The above comparison uses the following assumptions:

  • The portable dehumidifier is a 759 watt device (6.6A * 115V)
  • The whole house dehumidifier is a 782 watt device (6.8A * 115V)
  • The portable dehumidifier runs constant for 6 months of the year
  • The whole house dehumidifier will run 4 hours a day for 6 months of the year
  • The cost per kWh of electricity varies greatly across the US, but we used an average of $.10/kWh
  • In 2007 the cost of residential electricity ranged from $.0821 - $.2054 per kWh across the US (US Department of Energy)

Myth #2: Whole House Dehumidifiers are hard to install

If you've spent some time researching whole house dehumidifiers you will probably have encountered some elaborate diagrams illustrating ways you can integrate a whole house dehumidifier into your existing HVAC system. That does look like a lot of work and would be a quick turn-off for anyone not willing to perform that level of installation.

Fortunately, whole house dehumidifiers work just fine without any fancy ductwork or ventilation. All of our whole house dehumidifiers can operate as standalone equipment, which means you can simply plug it in and go.

The only other necessary step to complete installation is to run the drainage line. Portable dehumidifiers use buckets to hold the collected moisture (which have to be emptied frequently or the dehumidifier won't work). Whole house dehumidifiers drain the condensate into a tube, which you can run into your sump pump or floor drain. If you need to run the drain line into a utility sink or out a crawlspace window, then you should choose a whole house dehumidifier that has a built-in pump to push the water up the drainage hose (or purchase an optional external pump).

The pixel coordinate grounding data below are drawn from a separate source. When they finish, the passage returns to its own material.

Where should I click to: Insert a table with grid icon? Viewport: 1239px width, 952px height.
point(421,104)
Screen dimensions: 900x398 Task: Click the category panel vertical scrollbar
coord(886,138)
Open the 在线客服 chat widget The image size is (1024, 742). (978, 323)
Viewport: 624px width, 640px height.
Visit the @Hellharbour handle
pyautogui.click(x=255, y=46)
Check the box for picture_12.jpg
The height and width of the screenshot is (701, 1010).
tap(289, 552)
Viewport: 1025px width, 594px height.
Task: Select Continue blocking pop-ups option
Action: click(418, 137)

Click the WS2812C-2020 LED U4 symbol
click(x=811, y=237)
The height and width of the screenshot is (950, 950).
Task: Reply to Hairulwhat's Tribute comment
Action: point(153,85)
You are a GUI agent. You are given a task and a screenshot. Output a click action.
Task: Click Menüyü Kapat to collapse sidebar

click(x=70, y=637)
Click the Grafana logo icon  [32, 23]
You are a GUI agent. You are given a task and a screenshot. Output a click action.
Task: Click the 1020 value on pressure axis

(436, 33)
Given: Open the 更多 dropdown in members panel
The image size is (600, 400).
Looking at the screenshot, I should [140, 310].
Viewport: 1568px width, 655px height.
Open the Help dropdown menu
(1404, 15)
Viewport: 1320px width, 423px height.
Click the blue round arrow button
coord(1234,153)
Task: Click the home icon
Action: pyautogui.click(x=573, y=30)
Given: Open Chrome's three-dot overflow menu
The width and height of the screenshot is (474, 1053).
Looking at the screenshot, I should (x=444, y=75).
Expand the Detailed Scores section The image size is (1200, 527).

The truth is that whole house dehumidifiers require just as little installation as your average portable model. The difference is that a whole house dehumidifier offers much more flexibility if you want to integrate it into your HVAC system.

Myth #3: Whole House Dehumidifiers have special electrical needs

Many people assume that since whole house dehumidifiers are large that they might require special electrical attention (like hardwiring, or some special outlet). We do have a few industrial dehumidifiers that require 220V or 440V service, but those models cost more than $6000 and are not appropriate for residential use.

The truth is that every whole house dehumidifier that is appropriate for your home uses a standard 3-prong 115V plug and can be plugged into any standard electrical outlet in your home. Some of the more expensive models (typically commercial models) are recommended to be run on a dedicated 20A circuit, but the majority of our residential dehumidifiers will run just fine with no special electrical considerations.